The sun shuffles its westerly way and another day departs.
Yet Holy Saturday is what puts the "and" into "cross and resurrection". Without this day of rest, this day of regret and grief, then the story would jump straight from death to new life in a way that may confuse the two. Without Holy Saturday, we may be tempted to think of the resurrection as the secret meaning of the cross, of death being but a door to a better life, of the purpose of life being escape from this vale of tears, of the soul as trapped by the body's prison. We may leap directly from Calvary to the burning hearts within the disciples and conclude that the resurrection is a metaphor for their inner renewal in the face of death, a new liveliness of fellowship and encouragement as they remember the one whose presence and words had touched them so deeply and wonder at the mysterious fact that his death did not erased their appreciation of him after all. Or we may surmise that the departing spirit of Christ took with him the relevance of the man Jesus, left behind his body and earthly identity as a mere cypher, the abandoned vessel through which the divine Logos had communicated with humanity. Without Holy Saturday, Christianity threatens to become some version of Gnosticism.

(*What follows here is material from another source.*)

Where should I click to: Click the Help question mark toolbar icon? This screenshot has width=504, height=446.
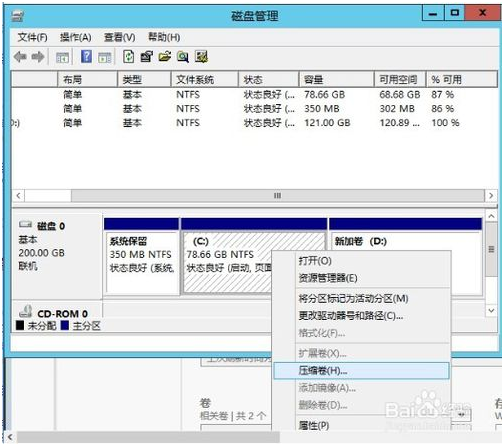(86, 57)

But Holy Saturday is good news. Its very gloom is an assurance that despair need not be reconciled with decay, that death need not be interpreted as a secret friend, that perseverance is not futile stubbornness but has instead grasped hold of one of the deepest and strongest threads in existence: the faithfulness of God to his creation. It is a dark and dreary day, not to be prematurely disturbed by rumours of an as yet incomplete renewal.
So do not banish the doom from this day, for it is what holds open the space between cross and resurrection, gives the momentary pause that lets us distinguish the two, a holy hiatus in which despair is at home and hope impossible.
Only on a Holy Saturday can the God of impossible possibilities be properly worshipped.